[Collected data]
━━━━━━━━━━━━━━━━━━━━━━━━━━━━━━

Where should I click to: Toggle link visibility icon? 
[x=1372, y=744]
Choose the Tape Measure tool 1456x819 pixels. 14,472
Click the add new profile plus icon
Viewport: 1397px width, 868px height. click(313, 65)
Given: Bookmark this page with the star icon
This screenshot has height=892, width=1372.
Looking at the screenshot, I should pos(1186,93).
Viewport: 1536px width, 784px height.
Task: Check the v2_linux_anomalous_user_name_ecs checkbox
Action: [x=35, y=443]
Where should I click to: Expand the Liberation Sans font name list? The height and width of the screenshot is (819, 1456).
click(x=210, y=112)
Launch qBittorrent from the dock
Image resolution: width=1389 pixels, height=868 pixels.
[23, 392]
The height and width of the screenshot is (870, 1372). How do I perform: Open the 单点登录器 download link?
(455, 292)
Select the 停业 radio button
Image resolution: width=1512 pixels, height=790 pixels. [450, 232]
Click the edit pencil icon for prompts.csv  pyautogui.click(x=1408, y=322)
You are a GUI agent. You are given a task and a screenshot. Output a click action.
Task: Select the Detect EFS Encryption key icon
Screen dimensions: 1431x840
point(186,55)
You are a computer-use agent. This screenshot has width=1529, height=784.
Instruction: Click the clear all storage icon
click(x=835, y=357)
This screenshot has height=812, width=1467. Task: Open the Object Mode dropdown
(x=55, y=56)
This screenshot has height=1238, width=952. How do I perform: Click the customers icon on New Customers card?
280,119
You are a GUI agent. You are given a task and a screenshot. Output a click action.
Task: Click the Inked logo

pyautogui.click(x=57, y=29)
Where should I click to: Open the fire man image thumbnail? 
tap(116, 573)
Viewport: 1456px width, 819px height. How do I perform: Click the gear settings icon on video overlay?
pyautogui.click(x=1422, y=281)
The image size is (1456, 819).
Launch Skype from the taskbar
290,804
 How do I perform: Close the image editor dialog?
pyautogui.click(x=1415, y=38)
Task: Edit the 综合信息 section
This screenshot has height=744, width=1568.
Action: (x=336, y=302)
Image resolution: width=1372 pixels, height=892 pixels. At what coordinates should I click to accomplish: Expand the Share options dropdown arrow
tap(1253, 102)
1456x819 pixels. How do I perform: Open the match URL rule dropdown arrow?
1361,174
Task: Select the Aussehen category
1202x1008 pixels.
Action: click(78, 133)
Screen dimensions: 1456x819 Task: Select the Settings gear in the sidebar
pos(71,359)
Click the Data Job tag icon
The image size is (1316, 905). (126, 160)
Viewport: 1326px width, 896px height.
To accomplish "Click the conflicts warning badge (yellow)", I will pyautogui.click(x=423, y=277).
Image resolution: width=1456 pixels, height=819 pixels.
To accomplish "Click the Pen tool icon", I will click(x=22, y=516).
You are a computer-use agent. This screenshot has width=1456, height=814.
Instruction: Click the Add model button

━━━━━━━━━━━━━━━━━━━━━━━━━━━━━━

▶ [Exercise instructions]: The line with "Given: Bookmark this page with the star icon" marks the end; reproduce exactly every line from the start of the entries up to it, that line included.

▶ [Solution for this problem]:
Where should I click to: Toggle link visibility icon? 
[x=1372, y=744]
Choose the Tape Measure tool 1456x819 pixels. 14,472
Click the add new profile plus icon
Viewport: 1397px width, 868px height. click(313, 65)
Given: Bookmark this page with the star icon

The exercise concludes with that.